No llevaba los ojos tapados; el velo sólo la cubría de la nariz hacia abajo.
—Quiero unas botas de vaquero, una silla de montar auténtica, de cuero de verdad, no de imitación, y un sombrero, unos zahones, unas espuelas, y guisantes para cocerlos en la fogata al acampar.
—¿Qué acabas de desenterrar? Asomó más la cabeza para ver mejor. ¡Qué cosa más extraña! Parecía una cabeza colocada encima del muro, sin cuerpo debajo de ella.
¡Caramba…! Mira lo que estaba enterrado en el suelo; unos huesos, ¿dónde estaría la piel? ¿Y las suaves orejas blancas?
Me eché a temblar, muy asustado, mientras trataba de explicarme:
Era un tigre. Yo estaba aquí la otra noche, indefenso, y en pijama, cuando de la oscuridad surgió ese tigre feroz de ojos verdes. Rugió y se abalanzó sobre mí. Quería comerme, pero yo agarré mi rifle sin perder un instante ¡y le metí una bala en el ojo!
Se produjo un silencio, lo que significaba que ella no me creía. Su voz era comprensiva cuando dijo:
—Bart, eso no es el esqueleto de un tigre. Veo que hay también un poco de piel. ¿No será el gatito que yo tenía? Era un gatito que andaba perdido y recogí. Bart, ¿por qué mataste a mi gatito?
—¡Nooo! —exclamé—. ¡Yo nunca mataría un gatito! ¡Soy incapaz de hacerlo! A mí me gustan los gatos. Esto es un tigre, aunque no muy grande, la verdad. Los huesos llevan enterrados muchísimo tiempo, quizá desde antes de que yo naciese.
Ciertamente, parecían huesos de gato. Me froté los ojos para que ella no viese mis lágrimas.
Malcolm jamás lloraría. Se mostraría duro. Me sentía confuso y no supe qué hacer. El viejo John Amos siempre me repetía que tenía que ser como Malcolm y odiar a todas las mujeres. Resolví que era mejor actuar como Malcolm, y no como yo, que era un ser digno de lástima. Era inútil tratar de ser King-Kong, Tarzán o Supermán; me convenía más ser Malcolm, pues tenía su libro de instrucciones y podía seguirlas.
—Se está haciendo tarde, Bart. Apple tiene hambre y te está esperando.
Estaba cansado, muy cansado.
—Ahora voy —dije, con tono fatigado.
¡Uf!
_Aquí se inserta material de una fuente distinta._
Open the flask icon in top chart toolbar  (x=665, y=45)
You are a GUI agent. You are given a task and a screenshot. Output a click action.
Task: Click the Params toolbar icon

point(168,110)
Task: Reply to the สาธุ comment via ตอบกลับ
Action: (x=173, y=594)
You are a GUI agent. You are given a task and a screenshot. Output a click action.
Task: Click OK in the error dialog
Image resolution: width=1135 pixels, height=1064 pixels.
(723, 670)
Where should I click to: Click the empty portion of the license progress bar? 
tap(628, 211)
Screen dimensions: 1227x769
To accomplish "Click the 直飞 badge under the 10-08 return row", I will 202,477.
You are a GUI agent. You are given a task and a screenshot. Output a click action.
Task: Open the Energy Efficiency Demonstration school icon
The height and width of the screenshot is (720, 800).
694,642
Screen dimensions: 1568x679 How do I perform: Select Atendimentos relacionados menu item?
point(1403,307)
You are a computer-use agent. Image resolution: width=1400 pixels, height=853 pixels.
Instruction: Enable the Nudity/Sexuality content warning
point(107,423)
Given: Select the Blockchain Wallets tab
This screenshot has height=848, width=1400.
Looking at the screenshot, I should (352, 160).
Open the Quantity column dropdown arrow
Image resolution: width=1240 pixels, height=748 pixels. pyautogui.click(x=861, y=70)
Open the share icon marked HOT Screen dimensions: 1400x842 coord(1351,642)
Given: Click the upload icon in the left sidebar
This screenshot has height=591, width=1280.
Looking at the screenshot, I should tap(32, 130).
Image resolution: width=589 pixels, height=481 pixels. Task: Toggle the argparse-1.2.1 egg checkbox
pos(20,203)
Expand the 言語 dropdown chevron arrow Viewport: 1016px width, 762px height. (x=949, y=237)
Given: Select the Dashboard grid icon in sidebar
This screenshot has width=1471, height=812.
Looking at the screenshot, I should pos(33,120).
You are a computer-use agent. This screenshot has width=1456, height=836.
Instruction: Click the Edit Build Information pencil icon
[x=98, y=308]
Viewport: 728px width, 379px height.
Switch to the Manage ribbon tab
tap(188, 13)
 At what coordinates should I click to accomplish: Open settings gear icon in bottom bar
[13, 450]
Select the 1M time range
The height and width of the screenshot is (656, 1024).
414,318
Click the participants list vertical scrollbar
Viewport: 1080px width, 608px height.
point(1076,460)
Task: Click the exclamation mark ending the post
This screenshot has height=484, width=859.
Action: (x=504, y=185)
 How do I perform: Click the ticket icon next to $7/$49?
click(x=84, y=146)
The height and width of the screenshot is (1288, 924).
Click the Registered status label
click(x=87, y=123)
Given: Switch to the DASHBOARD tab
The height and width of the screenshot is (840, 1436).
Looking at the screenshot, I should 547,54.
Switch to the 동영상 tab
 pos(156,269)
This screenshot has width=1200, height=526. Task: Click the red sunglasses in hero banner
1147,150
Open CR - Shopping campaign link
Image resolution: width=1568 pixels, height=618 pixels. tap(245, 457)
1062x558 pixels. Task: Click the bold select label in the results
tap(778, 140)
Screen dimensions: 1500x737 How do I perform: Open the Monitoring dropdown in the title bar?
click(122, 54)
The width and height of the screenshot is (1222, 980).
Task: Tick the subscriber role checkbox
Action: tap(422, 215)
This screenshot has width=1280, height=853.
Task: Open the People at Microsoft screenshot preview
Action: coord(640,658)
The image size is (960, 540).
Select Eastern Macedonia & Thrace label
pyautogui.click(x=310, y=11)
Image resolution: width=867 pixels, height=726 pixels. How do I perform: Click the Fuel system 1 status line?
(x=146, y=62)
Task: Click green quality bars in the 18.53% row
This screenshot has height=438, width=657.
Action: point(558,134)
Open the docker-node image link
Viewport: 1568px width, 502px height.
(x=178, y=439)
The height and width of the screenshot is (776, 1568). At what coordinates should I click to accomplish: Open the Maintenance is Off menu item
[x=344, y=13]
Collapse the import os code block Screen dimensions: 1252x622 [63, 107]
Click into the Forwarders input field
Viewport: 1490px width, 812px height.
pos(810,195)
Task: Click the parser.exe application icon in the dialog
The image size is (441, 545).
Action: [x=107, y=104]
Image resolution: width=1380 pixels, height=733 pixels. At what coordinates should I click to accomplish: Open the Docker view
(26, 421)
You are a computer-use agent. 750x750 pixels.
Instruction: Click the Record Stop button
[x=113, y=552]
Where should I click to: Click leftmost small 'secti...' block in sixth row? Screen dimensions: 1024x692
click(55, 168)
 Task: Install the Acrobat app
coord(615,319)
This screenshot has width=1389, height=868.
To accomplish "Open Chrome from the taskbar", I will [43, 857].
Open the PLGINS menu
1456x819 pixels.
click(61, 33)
Simular ser un viejo resultaba agotador. Era mejor volver a ser un chico. Ser viejo significaba dedicar todo el tiempo al trabajo y esforzarse en ganar dinero sin divertirse nunca. No me apresuré para llegar a casa, obligando a mis piernas a caminar despacio. Había niebla por todas partes. El verano era menos caluroso para los viejos. «Mamá, mamá, ¿dónde estás? ¿Por qué no vienes cuando te necesito? ¿Por qué no me contestas cuando te llamo? ¿Es que ya no me quieres, mamá? Mamá, ¿por qué no me ayudas?».
Avancé trastabillando, tratando de pensar. De repente encontré la respuesta. Nadie podía quererme, porque yo no era de aquí, ni de allí. No era de ninguna parte.